Target Volume Delineation[edit | edit source]
- Gyn IMRT Consortium: Definitive Treatment; 2011 PMID 20472347 -- "Consensus guidelines for delineation of clinical target volume for intensity-modulated pelvic radiotherapy for the definitive treatment of cervix cancer." (Lim K, Int J Radiat Oncol Biol Phys. 2011 Feb 1;79(2):348-55. Epub 2010 May 14.)
- Guidelines for CTV definition in definitive therapy setting
- Gyn IMRT Consortium: Postoperative Treatment; 2008 PMID 18037584 -- "Consensus guidelines for delineation of clinical target volume for intensity-modulated pelvic radiotherapy in postoperative treatment of endometrial and cervical cancer." (Small W, Int J Radiat Oncol Biol Phys. 2008 Jun 1;71(2):428-34. Epub 2007 Nov 26.)
- Guidelines for CTV definition in postoperative therapy setting
- RTOG Atlas
Parametrial Boost[edit | edit source]
- Batticoloa, Sri Lanka; 2012 PMID 23027037 -- "Reviewing the role of parametrial boost in patients with cervical cancer with clinically involved parametria and staged with positron emission tomography." (Rajasooriyar C, Int J Gynecol Cancer. 2012 Nov;22(9):1532-7. doi: 10.1097/IGC.0b013e31826c4dee.)
- Retrospective. 193 patients, locoregionally advanced cervical cancer. Whole pelvis 40 Gy, PET positive nodes boosted to 46-50 Gy, no parametrial boost. Group A (IB-IIA) versus Group B (IIB-IIIB)

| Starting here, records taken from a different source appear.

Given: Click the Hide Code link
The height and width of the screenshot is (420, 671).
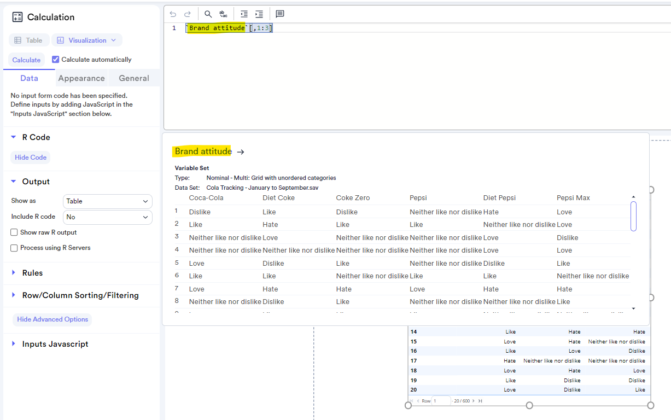Looking at the screenshot, I should point(30,157).
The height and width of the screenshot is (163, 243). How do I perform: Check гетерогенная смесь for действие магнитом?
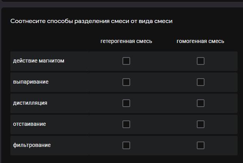pos(126,61)
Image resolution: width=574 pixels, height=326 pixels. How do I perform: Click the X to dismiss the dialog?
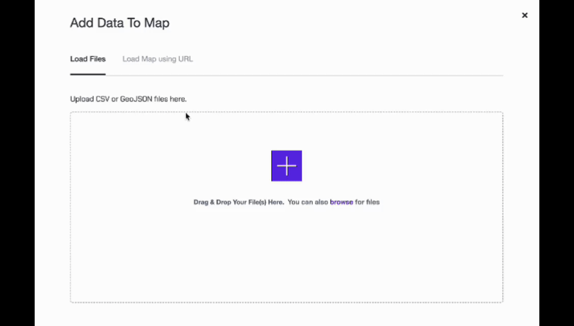[525, 15]
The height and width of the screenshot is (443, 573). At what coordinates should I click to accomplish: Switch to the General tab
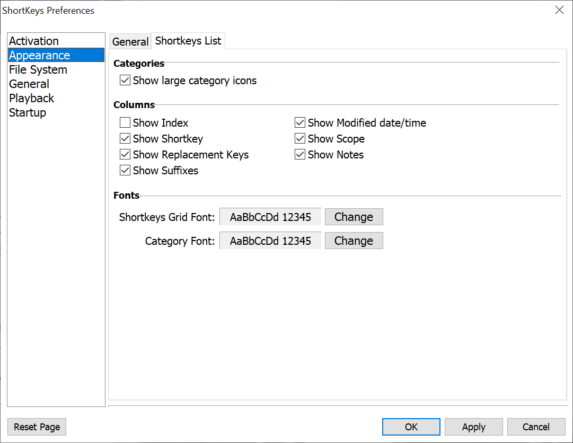[x=130, y=42]

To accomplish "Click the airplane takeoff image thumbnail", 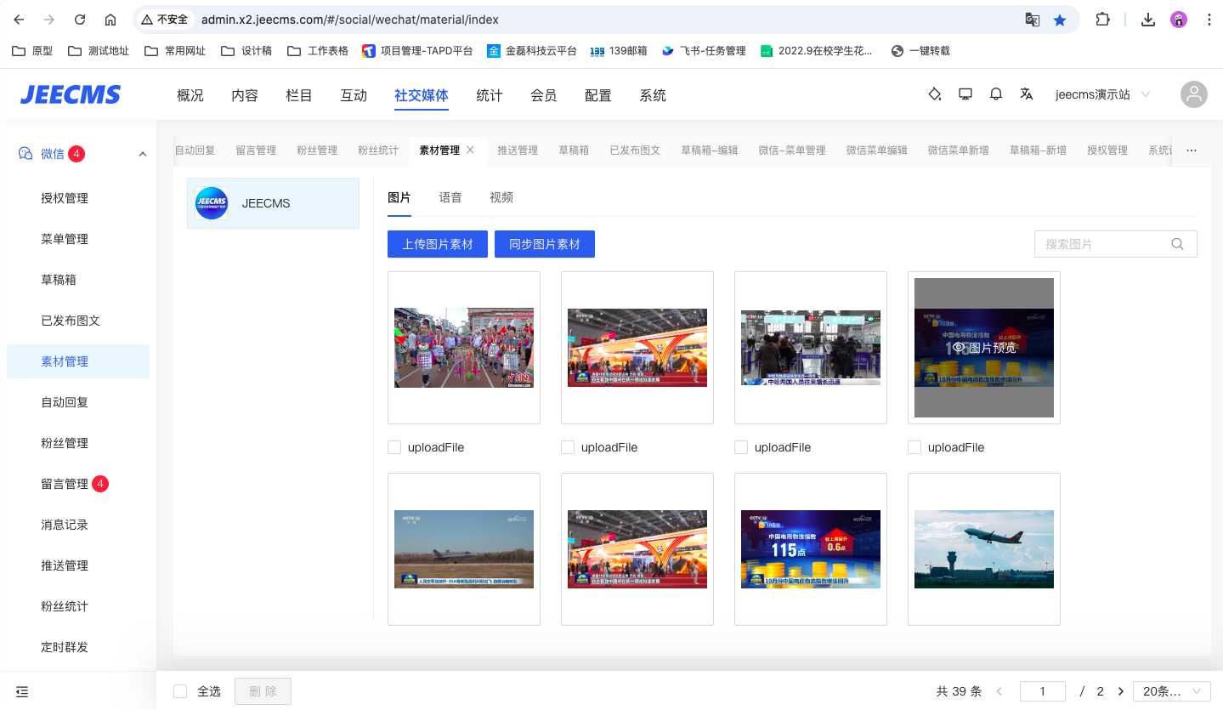I will pos(983,548).
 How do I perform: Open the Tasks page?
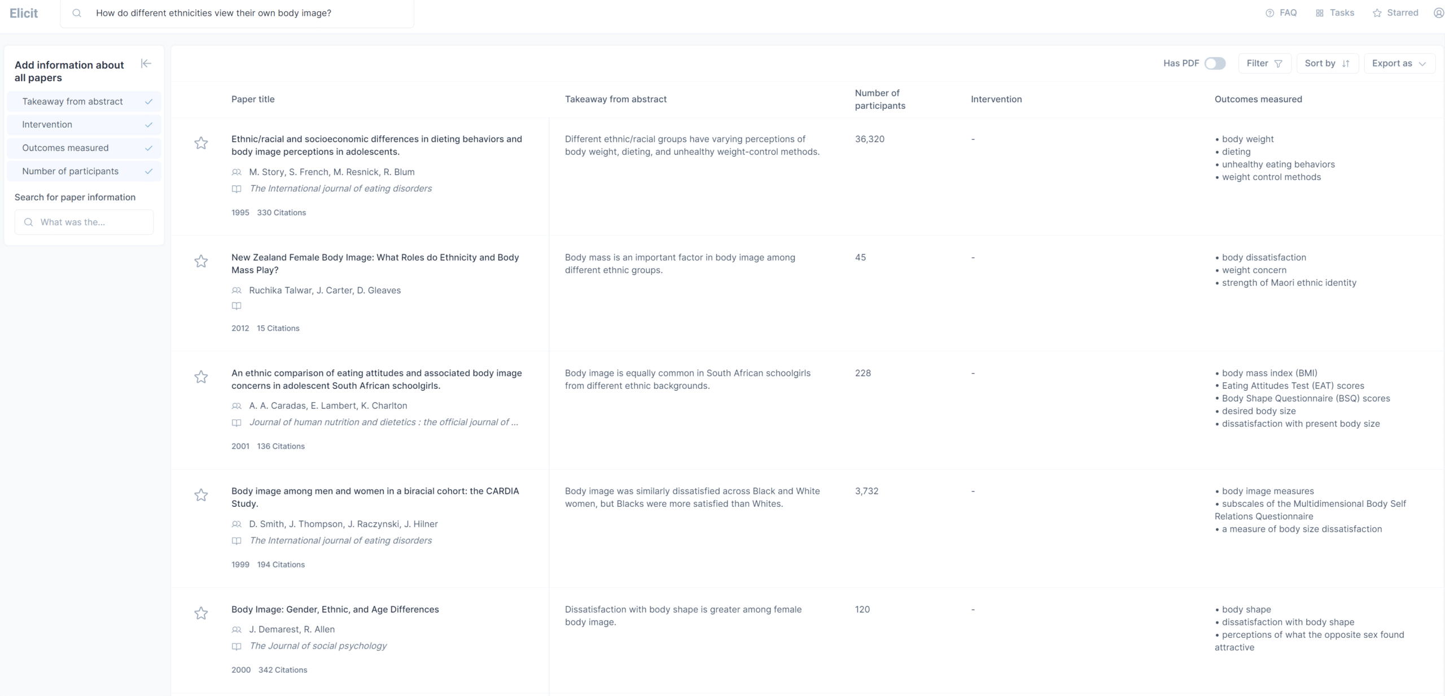click(1335, 12)
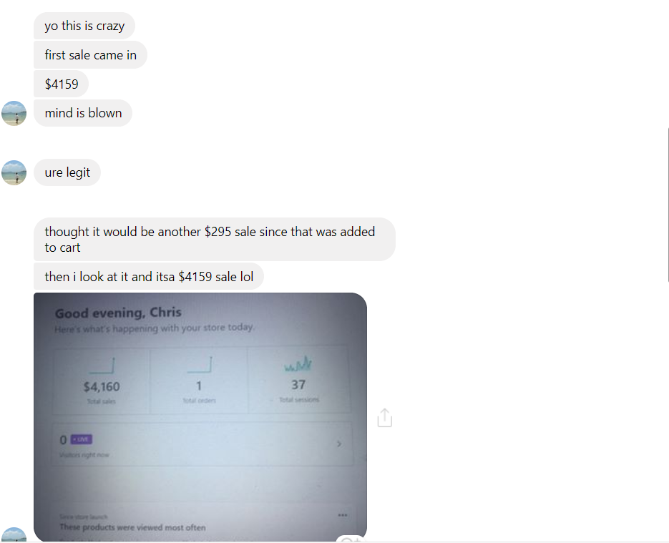Click the $4,160 total sales card
Viewport: 669px width, 543px height.
[102, 381]
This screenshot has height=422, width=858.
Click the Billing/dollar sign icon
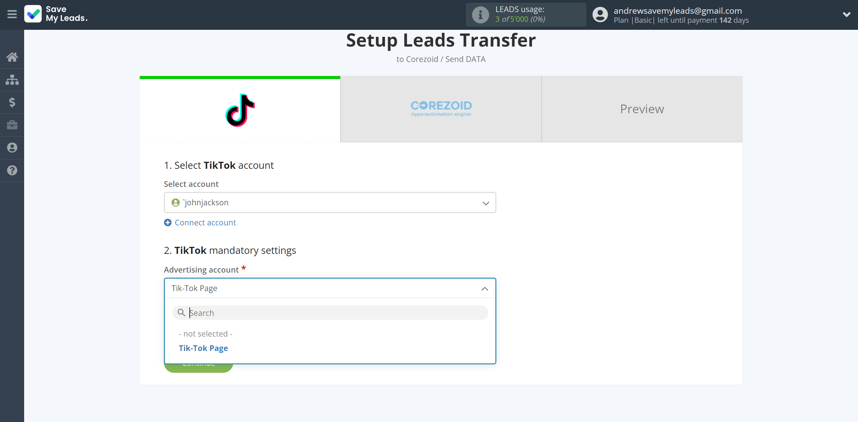pos(12,102)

- Outcome: No difference in pelvic failure or extrapelvic failure between Group A and Group B. Pelvic failure predicted by tumor volume, extrapelvic failure predicted by nodal disease. Parametrial involvement with no parametrial boost not related to either pelvic or extra-pelvic failure. No isolated pelvic nodal failures
- Conclusion: Cervical cancer with clinical parametrial involvement can be adequately treated without parametrial boost. Dose 46-50 Gy adequate to avoid isolated pelvic nodal failure
Para-aortic Lymph Nodes[edit | edit source]

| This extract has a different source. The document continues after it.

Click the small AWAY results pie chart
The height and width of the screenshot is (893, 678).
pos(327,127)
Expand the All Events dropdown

- UC San Diego; 2013 (2003-2010) PMID 23262521 -- "Outcomes for patients with cervical cancer treated with extended-field intensity-modulated radiation therapy and concurrent cisplatin." (Jensen LG, Int J Gynecol Cancer. 2013 Jan;23(1):119-25. doi: 10.1097/IGC.0b013e3182749114.)
- Retrospective. 21 patients. treated with EFRT IMRT and concurrent weekly cisplatin. Positive PA nodes in 14, positive pelvic nodes in 20. Median F/U 22 months
- Outcome: 18 month OS 60%, DFSS 43%. LR 9%, DM 43%.

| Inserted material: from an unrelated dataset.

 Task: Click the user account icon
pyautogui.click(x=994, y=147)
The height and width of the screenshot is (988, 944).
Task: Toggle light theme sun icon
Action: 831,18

- Toxicity: Grade 3+ GU 5% and GI 0%
- Conclusion: Low rates of late toxicity; high rates of distant failure
- Shadong University, China; 2012 PMID 22854654 -- "Extended-field intensity-modulated radiotherapy and concurrent cisplatin-based chemotherapy for postoperative cervical cancer with common iliac or para-aortic lymph node metastases: a retrospective review in a single institution." (Zhang G, Int J Gynecol Cancer. 2012 Sep;22(7):1220-5. doi: 10.1097/IGC.0b013e3182643b7c.)
- Retrospective. 58 patients, EF-IMRT and concurrent cisplatin. Median F/U 2.8 years
- Outcome: in-field recurrence 3.4%, distant recurrence 31%
- Toxicity: Late grade 3 toxicity 5%; 77% of patients with ovarian transposition maintained ovarian function
- Conclusion: Concurrent cisplatin with postoperative ER-IMRT is safe; locoregional control rates are hopeful, but distant metastases the primary mode of failure
Dose[edit | edit source]
- Patterns of Care Study, 1991 - PMID 2004942
- Dose response demonstrated only for Stage III with improved conrol with Pt A dose of 85 Gy.
Circadian variation[edit | edit source]
- Lucknow, India -- morning RT vs evening RT
- Randomized. 229 patients, cervical CA. Arm 1) morning (8-10 AM) vs Arm 2) evening (6-8 PM) RT. Primary outcome mucositis
- 2010 PMID 20162717 -- "Circadian variation in radiation-induced intestinal mucositis in patients with cervical carcinoma." (Shukla P, Cancer. 2010 Feb 16. [Epub ahead of print])
- Outcome: Overall diarrhea AM 87% vs PM 68% (SS), Grade 3-4 diarrhea 14% vs 5% (SS)
- Conclusion: Significant difference between morning and evening arms suggest influence of circadian rhythms
Brachytherapy[edit | edit source]
- Image-guided brachytherapy working group
- 2004 PMID 15519788 — "Proposed guidelines for image-based intracavitary brachytherapy for cervical carcinoma: Report from Image-Guided Brachytherapy Working Group." Nag et al. Int J Radiat Oncol Biol Phys. 2004 Nov 15;60(4):1160-72.